記事は、北京市のある中古車販売業者がこのほど、一気に7万元(約140万円)も値崩れを起こすなど価格の変動が大きすぎることを理由に中古新エネ車の取り扱いを中止したことを明らかにしたほか、別の業者も「7万~8万元で新品の新エネ車を買えるならば、中古車の購入を考える人はいない。

そして、高級車ほど新車を購入したがる傾向が強い」と語ったことを紹介した。

また、業界関係者からは「化石燃料車の値下がりは許容範囲内で、例えば30万元(約600万円)のベンツなら7万~8万元下がればそこで歯止めがかかる。しかし新エネ車の値下げは底なしだ」との声があり、新エネ車は化石燃料車に比べて価値が落ちるリスクが非常に高くなっており、業者としても手が出しづらい状況にあると伝えている。

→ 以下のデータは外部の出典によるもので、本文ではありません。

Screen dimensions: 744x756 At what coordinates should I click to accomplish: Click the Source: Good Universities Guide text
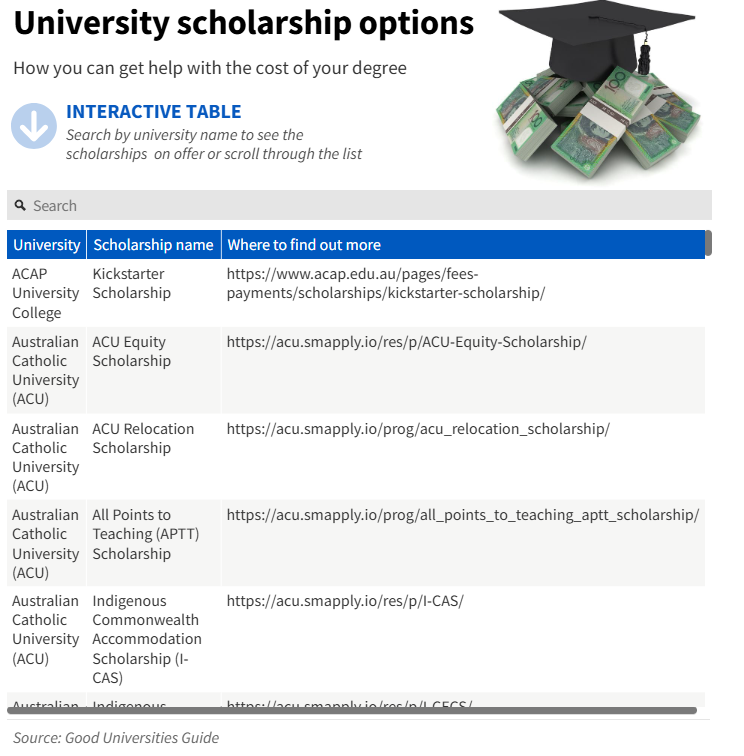tap(116, 738)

そして、中国自動車流通協会のデータによると、今年1月の中国国内における中古車市場取引台数168万8400台のうち、新エネ車はわずか5.3%の8万9500台にとどまったことを指摘。価格面に加えて、新エネ車に対する政策面の不安要素も業界関係者に憂慮を抱かせる要因になっているとした。

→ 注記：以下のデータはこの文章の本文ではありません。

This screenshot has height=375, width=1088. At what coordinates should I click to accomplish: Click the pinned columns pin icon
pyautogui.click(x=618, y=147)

その上で、同協会新エネ分科会の章弘(ジャン・ホン)秘書長が中古新エネ車市場不振の要因について、中古車のバッテリー残量に対する評価が難しいこと、車両全体のコンディション把握が難しく、バッテリー、電気制御、電気駆動の「三電」品質保証が得られないことを挙げたと紹介したほか、紛争発生時に仲裁や問題解決の拠よりどころとなる法律法規や統一的な基準が不足していることも中古新エネ車市場の発展を阻害していると伝えた。

さらに、北方工業大学産業イノベーションセンターの張翔(ジャン・シアン)研究員が「今の新エネ車は技術の更新が急速で古いモデルはすぐに生産が止まり、値崩れを起こす。また、バッテリー技術がなおも未成熟な点も、中古新エネ車の購入に二の足を踏ませる要因の一つになっている」との見方を示したことを紹介した。(翻訳・編集/川尻)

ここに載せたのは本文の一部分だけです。